As I said this particular guy's data holds zero interest to me, ~90% odds this is some random local alcoholic who dropped the phone during some scuffle (a torn jacket hanging off a nearby bush did not fill me with confidence), I'm curious about the methods/tricks in general. Besides, if I didn't "snoop" the missed call notification I would've had literally zero clues towards the actual owner short of putting up posters or something, which definitely sounds like too much effort.

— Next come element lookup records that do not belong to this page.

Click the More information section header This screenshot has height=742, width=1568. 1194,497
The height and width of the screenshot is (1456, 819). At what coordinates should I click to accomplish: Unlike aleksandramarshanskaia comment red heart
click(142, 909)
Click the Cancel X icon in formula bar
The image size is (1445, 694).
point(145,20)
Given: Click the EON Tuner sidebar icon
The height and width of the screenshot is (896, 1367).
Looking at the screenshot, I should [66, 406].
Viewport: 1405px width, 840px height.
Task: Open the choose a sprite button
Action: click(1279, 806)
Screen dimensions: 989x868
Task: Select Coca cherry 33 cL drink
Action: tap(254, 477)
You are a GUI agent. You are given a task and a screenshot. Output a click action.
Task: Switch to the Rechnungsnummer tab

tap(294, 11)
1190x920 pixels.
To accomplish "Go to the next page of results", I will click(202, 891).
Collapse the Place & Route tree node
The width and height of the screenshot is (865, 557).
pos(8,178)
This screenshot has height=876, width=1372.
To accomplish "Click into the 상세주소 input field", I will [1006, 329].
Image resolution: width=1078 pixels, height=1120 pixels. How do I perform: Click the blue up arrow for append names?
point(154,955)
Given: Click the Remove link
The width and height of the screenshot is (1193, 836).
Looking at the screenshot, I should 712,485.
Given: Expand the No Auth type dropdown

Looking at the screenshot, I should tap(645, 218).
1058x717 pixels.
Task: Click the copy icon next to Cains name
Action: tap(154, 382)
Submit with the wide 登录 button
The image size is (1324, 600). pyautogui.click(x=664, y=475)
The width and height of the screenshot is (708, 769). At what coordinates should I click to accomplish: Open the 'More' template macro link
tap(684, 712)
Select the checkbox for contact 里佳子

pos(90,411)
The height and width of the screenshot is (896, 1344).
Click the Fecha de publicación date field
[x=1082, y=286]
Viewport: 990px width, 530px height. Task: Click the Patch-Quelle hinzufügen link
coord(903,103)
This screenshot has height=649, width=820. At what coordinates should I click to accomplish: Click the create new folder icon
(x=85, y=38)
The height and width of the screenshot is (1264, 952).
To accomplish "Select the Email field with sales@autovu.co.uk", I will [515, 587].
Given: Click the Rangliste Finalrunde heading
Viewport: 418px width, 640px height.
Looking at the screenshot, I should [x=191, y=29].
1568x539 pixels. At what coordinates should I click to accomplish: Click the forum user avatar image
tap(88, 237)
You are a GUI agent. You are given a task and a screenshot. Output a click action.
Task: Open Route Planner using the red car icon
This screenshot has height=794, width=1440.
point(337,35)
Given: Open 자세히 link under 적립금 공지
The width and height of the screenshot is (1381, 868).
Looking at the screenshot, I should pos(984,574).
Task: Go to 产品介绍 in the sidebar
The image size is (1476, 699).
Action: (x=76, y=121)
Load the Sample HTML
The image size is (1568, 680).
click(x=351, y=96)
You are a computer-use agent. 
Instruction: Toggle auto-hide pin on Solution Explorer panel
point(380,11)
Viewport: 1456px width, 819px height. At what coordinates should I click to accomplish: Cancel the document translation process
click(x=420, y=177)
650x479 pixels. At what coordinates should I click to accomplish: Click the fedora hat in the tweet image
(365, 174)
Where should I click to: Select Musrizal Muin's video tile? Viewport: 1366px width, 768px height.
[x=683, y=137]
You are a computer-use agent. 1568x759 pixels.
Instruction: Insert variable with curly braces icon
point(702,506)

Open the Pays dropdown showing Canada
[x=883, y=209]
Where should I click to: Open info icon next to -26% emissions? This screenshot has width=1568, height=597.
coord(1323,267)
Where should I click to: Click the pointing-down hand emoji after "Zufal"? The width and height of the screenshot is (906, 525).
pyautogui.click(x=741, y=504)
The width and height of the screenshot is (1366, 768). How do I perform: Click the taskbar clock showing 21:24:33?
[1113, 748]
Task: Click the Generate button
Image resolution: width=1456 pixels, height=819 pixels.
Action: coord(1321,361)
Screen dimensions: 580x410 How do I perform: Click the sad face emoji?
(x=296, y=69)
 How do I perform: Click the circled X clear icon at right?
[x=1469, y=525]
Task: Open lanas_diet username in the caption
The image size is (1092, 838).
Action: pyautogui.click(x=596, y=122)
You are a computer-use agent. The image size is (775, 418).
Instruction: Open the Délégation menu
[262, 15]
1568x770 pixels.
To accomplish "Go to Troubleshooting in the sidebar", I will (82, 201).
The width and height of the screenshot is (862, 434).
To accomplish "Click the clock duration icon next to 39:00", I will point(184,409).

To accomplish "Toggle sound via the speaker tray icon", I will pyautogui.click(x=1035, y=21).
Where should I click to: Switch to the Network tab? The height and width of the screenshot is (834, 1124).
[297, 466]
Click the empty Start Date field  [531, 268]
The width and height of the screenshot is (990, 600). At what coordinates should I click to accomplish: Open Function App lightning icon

As far as I know, yes, there are forensic tools that could do some of what you want. You likely can't get them legally unless you're a LEO or something like that, but probably if you have access to the right darknet places you can get at least some of those (it's just code after all so anybody could use it). I have no personal experience though with this, just stuff that I read about in various places on the internet (which as we all know only contains true and verified information and can be always trusted). Most of the tools would rely on some bugs or logic holes so success of applying them to a particular phone would highly depend on the model, OS version, settings, etc.
There was a famous case where the FBI had trouble accessing San Bernadino shooter's iPhone (Apple can be better than random Android in this due to the fact that they can have unified model covering everything) but they were able to successfully break the protection anyway. The people who specialize in it likely have a lot more tricks in their bags, but those are not going to be revealed to a random dude, they a worth quite a lot of money and they won't do it for everybody. If you were an FBI officer, you probably would be able to get them to help you.